Wednesday, September 06, 2006

Even "Limited" Non-Competes Illegal in CA

Employers in many states implement "non-compete" agreements. The employer seeks to preclude employees from leaving going to work for the competition, typically to protect the employer's customer list or other proprietary information. Most states limit these agreements to one extent or another. However, in California, with just a couple of exceptions, agreements not to compete are per se illegal.

Employers and their lawyers, fonts of ingenuity that they are, have come up with a variety of end-runs around California's prohibition on non-competes. Non-solicitation agreements, for example, have been held lawful to the extent necessary to protect a valid, protectable interest, such as a trade secrets.

Another example is an agreement not to compete with the employer's primary competitors - a "limited" non-compete. So, hypothetically, McPotroast might implement an agreement restricting employees from going to work for King Carnivorous, but the employee can work for anyone else.

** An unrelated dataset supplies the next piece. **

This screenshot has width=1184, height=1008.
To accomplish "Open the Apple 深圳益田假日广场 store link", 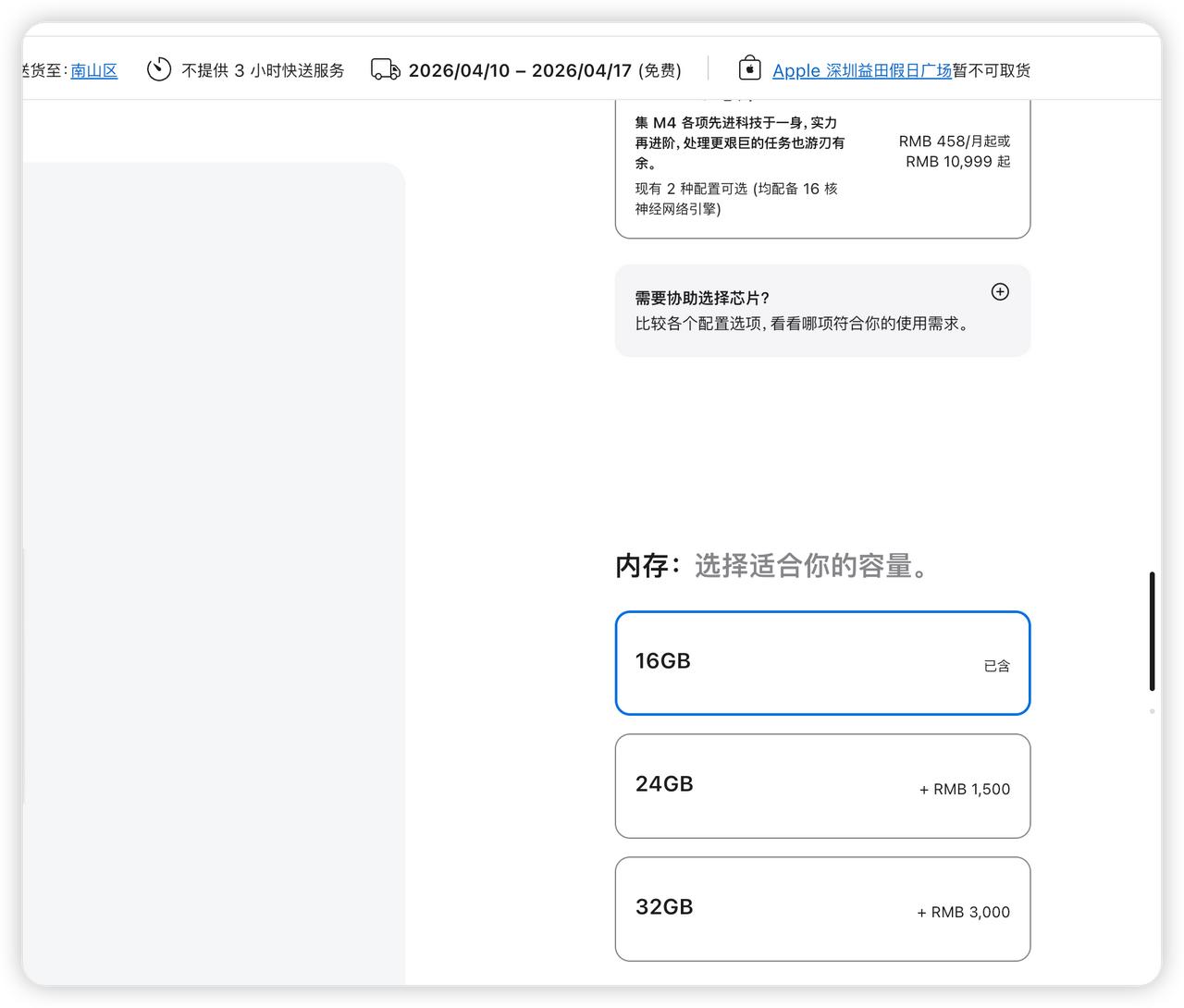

Is that sort of arrangement illegal in California? The U.S. Court of Appeals for the Ninth Circuit has ruled said "no," predicting how the California Supreme Court would rule on the issue.

The Ninth Circuit's interpretation of California was wrong, says the Court of Appeal in the August 30, 2006 decision in Edwards v. Arthur Andersen.

The opinion surveys California non-competition law in some detail and the court then concludes even a limited non-compete is illegal unless necessary to protect trade secrets or unless one of the narrow statutory exceptions to the general rule applies:

In sum, we conclude the "narrow restraint" doctrine is a misapplication of California law. Noncompetition agreements are invalid under section 16600 even if narrowly drawn, unless they fall within the statutory or trade secret exceptions. Thus, the noncompetition agreement at issue here was invalid and violated California's public policy, unless, on remand, Andersen proves the trade secret exception applies.

The Court then held that requiring Edwards to sign the agreement established a required element of the tort of "interference with prospective economic advantage" (the "independently wrongful act" element.). As such, Edwards was permitted to proceed on this theory, exposing Andersen to the a panoply of tort damages, including punitive damages.